EXTRACTED TEXT:
━━━━━━━━━━━━━━━━
But on a more fundamental level, it is illogical to claim objective morality based on ‘revealed’ texts. The very essence of revelation, is to one specific individual, and passed on to others, to every major religion. Mohammad was apparently given moral revelation, in a cave outside of Mecca, and then sporadically throughout his life – but only him. Therefore, the objective truth pertaining to morality, is objective to him only. To everyone else, it is secondary hear-say. It is taken on faith alone. No one is compelled to accept it, and therefore, it is subjective morality.

It is absolutely irrational to claim an objective anchor for your morality, when it is second, third, fourth hand ‘revelation’. So it is of course, ludicrous for anyone to suggest morality is anchored to religious texts. Not just for the limitations of revelation, and lack of anything even close to ‘proof’ on any of the above points, but also what those ‘revealed’ moral statements enforce at their core and that the majority of religious people, today wouldn’t dream of following or endorsing, because we know those “morals” to be wrong. If we are to accept that ‘God’ is timeless, then it logically follows that his system of right and wrong also be timeless. So let’s examine what that would mean for Islam.
I have argued previously that people who believe, cannot reasonably use the “place Muhammad in the context of his time” to defend his sexual relationship with a child. It is also damaging for their interpretation of ‘objective morality’.
━━━━━━━━━━━━━━━━
REQUIRED TASKS:
- A) Answer these from the essay on morality and revelation:
(i) Where was Mohammad first given moral revelation?
(ii) If God is timeless, what does the essay say logically follows?
(iii) Which religion does the essay set out to examine?
- B) According to the essay on morality and revelation, why is morality based on revealed texts subjective rather than objective?
- C) Translate this sentence from the essay on morality and revelation into French: "If we are to accept that ‘God’ is timeless, then it logically follows that his system of right and wrong also be timeless."
Answer from the essay on morality and revelation alone.

[Stored records]
━━━━━━━━━━━━━━━━
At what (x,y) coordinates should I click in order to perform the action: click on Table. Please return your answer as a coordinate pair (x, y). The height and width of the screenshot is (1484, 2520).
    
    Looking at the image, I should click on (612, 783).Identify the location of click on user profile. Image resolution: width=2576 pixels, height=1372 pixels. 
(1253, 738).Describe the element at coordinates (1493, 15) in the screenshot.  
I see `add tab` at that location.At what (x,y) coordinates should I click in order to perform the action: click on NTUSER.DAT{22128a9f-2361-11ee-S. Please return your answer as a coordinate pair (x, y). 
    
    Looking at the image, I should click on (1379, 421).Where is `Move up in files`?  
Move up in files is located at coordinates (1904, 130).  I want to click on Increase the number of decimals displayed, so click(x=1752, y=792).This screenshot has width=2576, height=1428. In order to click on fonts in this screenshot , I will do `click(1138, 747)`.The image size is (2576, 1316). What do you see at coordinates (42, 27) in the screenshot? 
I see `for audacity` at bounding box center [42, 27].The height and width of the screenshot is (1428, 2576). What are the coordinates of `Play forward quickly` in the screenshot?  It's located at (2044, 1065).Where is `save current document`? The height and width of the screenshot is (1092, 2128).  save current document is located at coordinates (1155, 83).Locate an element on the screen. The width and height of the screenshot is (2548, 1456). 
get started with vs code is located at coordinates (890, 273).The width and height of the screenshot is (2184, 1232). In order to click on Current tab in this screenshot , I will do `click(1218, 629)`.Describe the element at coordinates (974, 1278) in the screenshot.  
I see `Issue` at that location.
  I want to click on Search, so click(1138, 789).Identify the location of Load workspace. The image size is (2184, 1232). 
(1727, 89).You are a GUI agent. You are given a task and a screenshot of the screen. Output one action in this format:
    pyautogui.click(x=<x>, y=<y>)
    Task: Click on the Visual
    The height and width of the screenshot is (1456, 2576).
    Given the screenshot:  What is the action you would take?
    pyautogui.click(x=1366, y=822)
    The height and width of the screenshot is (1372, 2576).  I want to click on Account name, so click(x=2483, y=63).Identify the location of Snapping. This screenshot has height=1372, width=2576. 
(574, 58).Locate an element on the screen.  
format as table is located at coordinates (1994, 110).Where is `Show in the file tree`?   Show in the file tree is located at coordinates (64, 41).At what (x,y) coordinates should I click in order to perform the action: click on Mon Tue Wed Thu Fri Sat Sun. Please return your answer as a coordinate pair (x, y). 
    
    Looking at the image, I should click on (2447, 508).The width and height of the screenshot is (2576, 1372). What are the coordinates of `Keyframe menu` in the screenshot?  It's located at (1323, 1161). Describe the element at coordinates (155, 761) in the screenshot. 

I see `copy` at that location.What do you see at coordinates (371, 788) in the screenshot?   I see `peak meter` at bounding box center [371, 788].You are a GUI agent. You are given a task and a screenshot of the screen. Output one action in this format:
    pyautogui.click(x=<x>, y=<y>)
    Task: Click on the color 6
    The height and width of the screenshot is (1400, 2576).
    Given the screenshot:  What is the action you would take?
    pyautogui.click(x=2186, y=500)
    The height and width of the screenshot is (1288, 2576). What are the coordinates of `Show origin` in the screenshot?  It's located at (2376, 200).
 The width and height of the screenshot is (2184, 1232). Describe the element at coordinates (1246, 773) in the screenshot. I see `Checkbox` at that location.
━━━━━━━━━━━━━━━━
RESULTS FOR EACH TASK:
- A)
(i) In a cave outside of Mecca.
(ii) That his system of right and wrong is also timeless.
(iii) Islam.

- B) Revelation is given to one specific individual and passed on to others, so its truth is objective only to that person. To everyone else it is secondhand hearsay taken on faith alone. Since no one is compelled to accept it, it is subjective morality.

- C) Si nous devons accepter que « Dieu » est intemporel, alors il s'ensuit logiquement que son système du bien et du mal soit lui aussi intemporel.